| What you are asked to do |
Of all the entries below, retype only the lines from the one with "Instruction: Click the" through the one with "The image size is (974, 654).", exactly as they appear.

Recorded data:
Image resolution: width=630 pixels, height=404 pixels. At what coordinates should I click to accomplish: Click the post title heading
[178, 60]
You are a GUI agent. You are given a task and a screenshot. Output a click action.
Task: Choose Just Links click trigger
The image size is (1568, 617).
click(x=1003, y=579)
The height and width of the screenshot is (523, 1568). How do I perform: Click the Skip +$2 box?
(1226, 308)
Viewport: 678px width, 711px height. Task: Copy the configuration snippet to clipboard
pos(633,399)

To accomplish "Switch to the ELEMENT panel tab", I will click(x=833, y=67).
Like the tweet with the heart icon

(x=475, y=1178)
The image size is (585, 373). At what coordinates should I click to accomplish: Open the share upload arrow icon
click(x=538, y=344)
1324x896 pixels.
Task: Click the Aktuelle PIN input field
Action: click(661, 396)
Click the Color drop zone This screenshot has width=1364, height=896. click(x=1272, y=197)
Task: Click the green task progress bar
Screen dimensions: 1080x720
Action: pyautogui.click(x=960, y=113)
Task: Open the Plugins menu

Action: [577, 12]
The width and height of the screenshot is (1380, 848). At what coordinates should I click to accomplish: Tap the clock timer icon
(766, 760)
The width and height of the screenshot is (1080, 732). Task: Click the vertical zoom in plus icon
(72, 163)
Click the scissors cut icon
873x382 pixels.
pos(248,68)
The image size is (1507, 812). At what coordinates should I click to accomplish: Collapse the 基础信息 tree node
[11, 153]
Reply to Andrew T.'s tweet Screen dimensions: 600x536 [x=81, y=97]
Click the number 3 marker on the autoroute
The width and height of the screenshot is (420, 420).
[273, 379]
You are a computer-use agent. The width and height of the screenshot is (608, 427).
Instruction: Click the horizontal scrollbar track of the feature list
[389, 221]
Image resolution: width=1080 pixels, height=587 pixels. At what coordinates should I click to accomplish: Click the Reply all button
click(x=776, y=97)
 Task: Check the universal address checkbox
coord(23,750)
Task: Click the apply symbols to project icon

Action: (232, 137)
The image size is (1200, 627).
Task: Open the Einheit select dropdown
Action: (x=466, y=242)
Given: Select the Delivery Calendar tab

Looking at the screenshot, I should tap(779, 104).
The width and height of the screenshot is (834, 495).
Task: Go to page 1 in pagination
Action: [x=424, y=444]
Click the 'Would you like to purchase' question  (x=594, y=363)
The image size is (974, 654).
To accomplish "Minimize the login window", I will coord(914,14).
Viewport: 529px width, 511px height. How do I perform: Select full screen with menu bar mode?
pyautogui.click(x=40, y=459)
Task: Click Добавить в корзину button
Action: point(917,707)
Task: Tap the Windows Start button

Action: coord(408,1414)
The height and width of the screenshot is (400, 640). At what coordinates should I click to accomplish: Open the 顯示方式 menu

| Solution to this problem |
Instruction: Click the horizontal scrollbar track of the feature list
[389, 221]
Image resolution: width=1080 pixels, height=587 pixels. At what coordinates should I click to accomplish: Click the Reply all button
click(x=776, y=97)
 Task: Check the universal address checkbox
coord(23,750)
Task: Click the apply symbols to project icon

Action: (232, 137)
The image size is (1200, 627).
Task: Open the Einheit select dropdown
Action: (x=466, y=242)
Given: Select the Delivery Calendar tab

Looking at the screenshot, I should tap(779, 104).
The width and height of the screenshot is (834, 495).
Task: Go to page 1 in pagination
Action: [x=424, y=444]
Click the 'Would you like to purchase' question  (x=594, y=363)
The image size is (974, 654).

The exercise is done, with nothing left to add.